Written instruction 1: Copy the passage of the AWS Lambda and Glue notes starting at "Glue Crawler" and ending at "EMR, QuickSight, ect.".

AWS Lambda

  • Running little stateless code often used to glue different services
    • Real-time file / stream processing
    • ETL
    • Cron job (use time as trigger)
    • Processing AWS events
  • Supported languages
    • Node.js
    • Python
    • Java
    • C#
    • Go
    • Powershell
    • Ruby
  • Many AWS services can trigger Lambda
    • S3
    • Kinesis (Lambda is pulling the data from Kinesis in batches)
    • DynamoDB
    • SNS
    • SQS
    • IoT
    • etc.
  • Many AWS services can act as the destination
    • Elasticsearch
    • Data Pipeline
    • Redshift
    • etc.
  • Can use DynamoDB or S3 to store stateful data
  • Unlimited scalability (soft limit of 1000 concurrent)
  • Max timeout can be set is 900 seconds

Kinesis Data Streams + Lambda

  • Lambda can receive an event with a batch of stream records
    • Up to 10,000 records in a batch
    • Up to 6 MB in a function call (will be split automatically)
  • Lambda has a 900 seconds timeout limit
    • Lambda will keep retrying until succeeds or data expires
    • Retrying still uses shards
      • Avoid errors
      • Smaller batch size or longer timeout
      • Provision more shards
  • Lambda processes shard data synchronously
    • Shards will not be released when data is being processed by Lambda

Anti-patterns

  • Long-running applications
    • Max running time is 900s, use other services like Elastic Beanstalk
  • Dynamic websites
    • Too much queries, use servers like EC2 instead
  • Stateful applications
    • Lambda is stateless, use DynamoBD to store stateful data or use stateful services

AWS Glue

  • Discovery and definition of table definitions and schema form
    • Redshift
    • S3
    • RDS
    • Other RDBs
  • ETL jobs by
    • Trigger-driven
    • On a schedule
    • On demand

Glue Crawler

  • Scans data in S3 and populate Glue Data Catalog
    • Infer the schema automatically

Glue Data Catalog

  • Central metadata repository
    • Just store the data definition and do not remove the data itself
    • Can used by Athena, Redshift, EMR, QuickSight, ect.

Item-finding records:

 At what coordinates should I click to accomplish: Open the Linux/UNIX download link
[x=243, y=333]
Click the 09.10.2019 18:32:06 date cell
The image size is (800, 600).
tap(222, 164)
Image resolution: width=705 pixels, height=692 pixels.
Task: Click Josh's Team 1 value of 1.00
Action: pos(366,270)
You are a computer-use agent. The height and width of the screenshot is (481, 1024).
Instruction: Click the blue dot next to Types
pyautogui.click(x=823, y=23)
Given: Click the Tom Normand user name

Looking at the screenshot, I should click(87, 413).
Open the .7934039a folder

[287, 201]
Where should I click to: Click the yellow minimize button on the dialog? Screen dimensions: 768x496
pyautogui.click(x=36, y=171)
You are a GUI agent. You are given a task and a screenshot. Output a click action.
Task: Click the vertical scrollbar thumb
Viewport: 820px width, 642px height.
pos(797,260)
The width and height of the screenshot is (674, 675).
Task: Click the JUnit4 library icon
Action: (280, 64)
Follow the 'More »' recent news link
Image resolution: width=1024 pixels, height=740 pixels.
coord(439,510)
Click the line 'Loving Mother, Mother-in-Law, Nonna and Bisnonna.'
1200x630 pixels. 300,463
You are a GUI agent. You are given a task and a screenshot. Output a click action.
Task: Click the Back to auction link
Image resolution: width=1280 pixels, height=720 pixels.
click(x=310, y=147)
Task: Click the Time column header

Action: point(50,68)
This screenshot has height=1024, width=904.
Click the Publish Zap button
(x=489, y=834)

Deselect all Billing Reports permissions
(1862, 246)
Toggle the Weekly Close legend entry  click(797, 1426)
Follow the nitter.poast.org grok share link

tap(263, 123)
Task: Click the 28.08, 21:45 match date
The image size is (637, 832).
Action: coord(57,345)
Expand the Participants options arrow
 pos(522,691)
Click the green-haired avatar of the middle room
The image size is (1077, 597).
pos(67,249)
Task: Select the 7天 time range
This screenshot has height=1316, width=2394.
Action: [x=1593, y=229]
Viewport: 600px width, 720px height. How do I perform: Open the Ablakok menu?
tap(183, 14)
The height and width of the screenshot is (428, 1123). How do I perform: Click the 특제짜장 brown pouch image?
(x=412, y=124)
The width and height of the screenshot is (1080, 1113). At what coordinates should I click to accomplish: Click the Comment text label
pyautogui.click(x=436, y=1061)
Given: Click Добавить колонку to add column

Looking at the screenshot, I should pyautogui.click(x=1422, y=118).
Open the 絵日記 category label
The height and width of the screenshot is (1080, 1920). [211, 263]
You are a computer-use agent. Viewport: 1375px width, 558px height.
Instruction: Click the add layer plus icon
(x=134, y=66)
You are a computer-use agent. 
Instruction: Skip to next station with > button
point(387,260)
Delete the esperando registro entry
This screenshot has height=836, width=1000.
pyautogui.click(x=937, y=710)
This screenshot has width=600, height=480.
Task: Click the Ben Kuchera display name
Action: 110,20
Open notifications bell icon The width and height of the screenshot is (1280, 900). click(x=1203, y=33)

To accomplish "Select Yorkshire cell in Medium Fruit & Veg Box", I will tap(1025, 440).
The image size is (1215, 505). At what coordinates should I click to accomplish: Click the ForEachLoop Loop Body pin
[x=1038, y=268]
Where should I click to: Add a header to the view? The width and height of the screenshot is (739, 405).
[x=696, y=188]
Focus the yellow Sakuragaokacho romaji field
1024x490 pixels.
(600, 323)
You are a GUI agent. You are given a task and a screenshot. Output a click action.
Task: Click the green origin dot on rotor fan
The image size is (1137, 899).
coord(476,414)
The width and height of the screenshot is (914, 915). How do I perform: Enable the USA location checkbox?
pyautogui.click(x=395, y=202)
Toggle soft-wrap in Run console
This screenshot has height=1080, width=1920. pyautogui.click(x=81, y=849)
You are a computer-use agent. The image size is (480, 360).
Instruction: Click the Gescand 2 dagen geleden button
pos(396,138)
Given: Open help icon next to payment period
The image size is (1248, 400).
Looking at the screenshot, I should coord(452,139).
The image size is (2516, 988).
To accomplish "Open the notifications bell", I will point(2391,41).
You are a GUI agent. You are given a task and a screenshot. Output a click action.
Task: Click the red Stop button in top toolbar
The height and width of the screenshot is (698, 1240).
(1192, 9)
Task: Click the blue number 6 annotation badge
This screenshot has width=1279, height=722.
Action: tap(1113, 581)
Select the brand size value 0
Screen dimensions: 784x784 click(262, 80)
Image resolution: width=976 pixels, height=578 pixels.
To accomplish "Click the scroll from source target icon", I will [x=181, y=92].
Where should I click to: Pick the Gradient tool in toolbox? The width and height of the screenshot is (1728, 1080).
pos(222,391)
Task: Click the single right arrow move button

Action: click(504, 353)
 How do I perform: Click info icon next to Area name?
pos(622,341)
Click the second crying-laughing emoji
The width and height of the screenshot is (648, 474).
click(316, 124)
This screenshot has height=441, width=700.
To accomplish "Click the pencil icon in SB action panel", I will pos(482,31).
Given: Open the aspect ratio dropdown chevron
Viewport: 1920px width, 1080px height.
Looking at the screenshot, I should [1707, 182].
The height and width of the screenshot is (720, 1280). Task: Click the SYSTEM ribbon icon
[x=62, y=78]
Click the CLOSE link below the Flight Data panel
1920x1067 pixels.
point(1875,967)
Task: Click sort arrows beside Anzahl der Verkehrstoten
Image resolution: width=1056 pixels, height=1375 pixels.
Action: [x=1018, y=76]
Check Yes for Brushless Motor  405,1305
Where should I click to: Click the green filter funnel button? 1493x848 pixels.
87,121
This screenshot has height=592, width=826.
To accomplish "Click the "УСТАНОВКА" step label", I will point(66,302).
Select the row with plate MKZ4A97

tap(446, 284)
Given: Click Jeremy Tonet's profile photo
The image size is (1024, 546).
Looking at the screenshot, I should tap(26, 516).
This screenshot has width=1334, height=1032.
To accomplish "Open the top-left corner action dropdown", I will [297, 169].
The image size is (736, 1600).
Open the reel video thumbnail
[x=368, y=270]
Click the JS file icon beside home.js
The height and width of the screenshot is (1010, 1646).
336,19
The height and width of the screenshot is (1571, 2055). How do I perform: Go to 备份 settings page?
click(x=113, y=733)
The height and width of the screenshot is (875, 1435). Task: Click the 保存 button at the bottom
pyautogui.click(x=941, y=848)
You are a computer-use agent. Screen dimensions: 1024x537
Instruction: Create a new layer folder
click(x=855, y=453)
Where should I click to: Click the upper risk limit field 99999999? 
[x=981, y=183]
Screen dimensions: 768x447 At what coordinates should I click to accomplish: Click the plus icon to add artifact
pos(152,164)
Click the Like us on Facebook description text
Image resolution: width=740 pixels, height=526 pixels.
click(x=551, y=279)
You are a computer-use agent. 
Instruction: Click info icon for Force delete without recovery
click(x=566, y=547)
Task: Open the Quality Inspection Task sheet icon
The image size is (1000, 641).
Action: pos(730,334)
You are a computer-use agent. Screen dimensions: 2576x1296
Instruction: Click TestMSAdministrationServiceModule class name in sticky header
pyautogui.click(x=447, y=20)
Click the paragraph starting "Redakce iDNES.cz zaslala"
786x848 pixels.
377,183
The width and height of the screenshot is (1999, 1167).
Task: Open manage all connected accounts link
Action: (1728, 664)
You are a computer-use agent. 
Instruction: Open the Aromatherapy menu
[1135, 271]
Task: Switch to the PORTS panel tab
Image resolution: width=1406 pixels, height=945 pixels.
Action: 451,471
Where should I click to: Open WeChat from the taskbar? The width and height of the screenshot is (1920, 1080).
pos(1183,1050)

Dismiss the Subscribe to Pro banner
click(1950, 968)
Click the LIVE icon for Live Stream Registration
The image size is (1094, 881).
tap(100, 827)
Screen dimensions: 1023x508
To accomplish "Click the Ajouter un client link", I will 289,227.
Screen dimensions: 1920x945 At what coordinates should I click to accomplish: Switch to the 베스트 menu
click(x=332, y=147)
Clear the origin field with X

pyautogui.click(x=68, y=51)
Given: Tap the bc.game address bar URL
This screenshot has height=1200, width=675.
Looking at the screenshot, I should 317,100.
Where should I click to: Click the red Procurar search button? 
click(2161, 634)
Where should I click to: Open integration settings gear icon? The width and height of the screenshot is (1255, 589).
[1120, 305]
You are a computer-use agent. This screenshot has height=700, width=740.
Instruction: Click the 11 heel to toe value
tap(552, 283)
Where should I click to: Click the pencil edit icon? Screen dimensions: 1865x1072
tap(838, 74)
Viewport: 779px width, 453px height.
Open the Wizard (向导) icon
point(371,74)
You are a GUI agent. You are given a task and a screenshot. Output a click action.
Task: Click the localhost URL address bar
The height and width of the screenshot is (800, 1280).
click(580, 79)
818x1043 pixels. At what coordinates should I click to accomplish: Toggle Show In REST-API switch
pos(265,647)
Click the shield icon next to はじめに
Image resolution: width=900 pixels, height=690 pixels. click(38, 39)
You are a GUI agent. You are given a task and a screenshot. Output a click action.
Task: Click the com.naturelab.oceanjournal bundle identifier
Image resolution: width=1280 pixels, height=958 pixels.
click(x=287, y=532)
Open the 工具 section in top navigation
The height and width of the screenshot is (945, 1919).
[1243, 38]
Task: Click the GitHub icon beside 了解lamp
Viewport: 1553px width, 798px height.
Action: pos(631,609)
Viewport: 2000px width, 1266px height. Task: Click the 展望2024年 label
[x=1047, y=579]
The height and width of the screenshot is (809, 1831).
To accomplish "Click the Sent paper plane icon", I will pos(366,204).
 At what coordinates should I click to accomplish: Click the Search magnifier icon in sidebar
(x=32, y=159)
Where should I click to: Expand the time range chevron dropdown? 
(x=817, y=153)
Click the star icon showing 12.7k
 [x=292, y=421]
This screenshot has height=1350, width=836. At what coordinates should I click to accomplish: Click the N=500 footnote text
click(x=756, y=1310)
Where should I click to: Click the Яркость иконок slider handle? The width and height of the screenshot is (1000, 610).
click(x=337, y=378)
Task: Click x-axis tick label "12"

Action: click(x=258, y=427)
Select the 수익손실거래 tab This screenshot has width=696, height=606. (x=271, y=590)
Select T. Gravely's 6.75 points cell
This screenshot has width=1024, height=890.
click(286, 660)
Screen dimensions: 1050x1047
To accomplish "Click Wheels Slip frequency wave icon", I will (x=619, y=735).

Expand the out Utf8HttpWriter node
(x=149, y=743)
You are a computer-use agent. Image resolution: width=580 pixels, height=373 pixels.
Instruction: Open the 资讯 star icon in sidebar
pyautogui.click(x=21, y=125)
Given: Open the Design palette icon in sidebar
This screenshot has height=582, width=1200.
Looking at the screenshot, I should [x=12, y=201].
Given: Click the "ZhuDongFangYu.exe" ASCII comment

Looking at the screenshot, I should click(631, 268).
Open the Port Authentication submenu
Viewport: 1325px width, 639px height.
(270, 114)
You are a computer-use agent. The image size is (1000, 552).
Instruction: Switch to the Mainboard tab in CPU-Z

Written instruction 2: From the item-finding entries, reproduce word for word the lines starting at the one containing "Deselect all Billing Reports permissions" and ending at the one containing "pos(67,249)", with nothing else.

Full response 1:
Glue Crawler

  • Scans data in S3 and populate Glue Data Catalog
    • Infer the schema automatically

Glue Data Catalog

  • Central metadata repository
    • Just store the data definition and do not remove the data itself
    • Can used by Athena, Redshift, EMR, QuickSight, ect.

Full response 2:
Deselect all Billing Reports permissions
(1862, 246)
Toggle the Weekly Close legend entry  click(797, 1426)
Follow the nitter.poast.org grok share link

tap(263, 123)
Task: Click the 28.08, 21:45 match date
The image size is (637, 832).
Action: coord(57,345)
Expand the Participants options arrow
 pos(522,691)
Click the green-haired avatar of the middle room
The image size is (1077, 597).
pos(67,249)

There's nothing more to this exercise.